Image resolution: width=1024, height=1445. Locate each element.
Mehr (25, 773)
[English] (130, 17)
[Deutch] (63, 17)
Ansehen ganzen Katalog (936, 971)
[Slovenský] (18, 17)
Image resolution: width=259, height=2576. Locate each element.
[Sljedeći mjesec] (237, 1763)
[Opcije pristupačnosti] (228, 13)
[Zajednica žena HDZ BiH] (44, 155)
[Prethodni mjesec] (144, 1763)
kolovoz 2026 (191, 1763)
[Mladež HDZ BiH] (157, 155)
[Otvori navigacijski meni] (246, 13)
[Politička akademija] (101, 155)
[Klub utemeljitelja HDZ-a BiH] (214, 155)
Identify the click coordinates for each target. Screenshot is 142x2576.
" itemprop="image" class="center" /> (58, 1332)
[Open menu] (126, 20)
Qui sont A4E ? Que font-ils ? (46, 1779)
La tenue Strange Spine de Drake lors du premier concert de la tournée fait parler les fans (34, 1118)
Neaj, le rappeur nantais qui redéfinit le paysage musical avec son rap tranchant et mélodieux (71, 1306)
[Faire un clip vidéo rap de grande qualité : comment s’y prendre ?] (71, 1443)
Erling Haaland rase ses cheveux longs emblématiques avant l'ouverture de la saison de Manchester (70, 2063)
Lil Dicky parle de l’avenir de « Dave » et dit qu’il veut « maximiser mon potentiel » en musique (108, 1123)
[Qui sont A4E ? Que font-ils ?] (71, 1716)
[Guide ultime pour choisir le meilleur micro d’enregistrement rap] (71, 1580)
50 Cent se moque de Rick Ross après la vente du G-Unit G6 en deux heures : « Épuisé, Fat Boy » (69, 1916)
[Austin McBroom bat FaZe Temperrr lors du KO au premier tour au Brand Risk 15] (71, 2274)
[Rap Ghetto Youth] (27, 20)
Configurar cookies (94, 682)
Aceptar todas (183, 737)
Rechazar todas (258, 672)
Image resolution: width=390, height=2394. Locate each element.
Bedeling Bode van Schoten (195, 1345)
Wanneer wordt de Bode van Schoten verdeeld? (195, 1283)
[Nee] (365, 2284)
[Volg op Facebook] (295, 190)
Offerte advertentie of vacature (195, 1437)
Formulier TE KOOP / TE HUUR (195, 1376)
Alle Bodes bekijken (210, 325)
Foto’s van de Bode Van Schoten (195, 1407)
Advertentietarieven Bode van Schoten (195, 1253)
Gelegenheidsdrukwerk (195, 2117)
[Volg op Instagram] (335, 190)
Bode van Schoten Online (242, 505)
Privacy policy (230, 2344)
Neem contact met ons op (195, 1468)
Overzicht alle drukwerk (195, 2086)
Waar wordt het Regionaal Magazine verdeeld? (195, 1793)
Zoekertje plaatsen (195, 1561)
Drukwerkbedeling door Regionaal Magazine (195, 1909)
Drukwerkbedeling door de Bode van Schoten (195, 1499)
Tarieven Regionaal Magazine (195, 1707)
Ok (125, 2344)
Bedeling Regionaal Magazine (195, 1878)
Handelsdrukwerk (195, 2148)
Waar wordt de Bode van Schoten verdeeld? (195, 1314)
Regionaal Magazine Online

______________________________

◆ Task instructions: Each line of the listing above that contains the word "door" is to be copied.

◆ Output of the task:
Drukwerkbedeling door Regionaal Magazine (195, 1909)
Drukwerkbedeling door de Bode van Schoten (195, 1499)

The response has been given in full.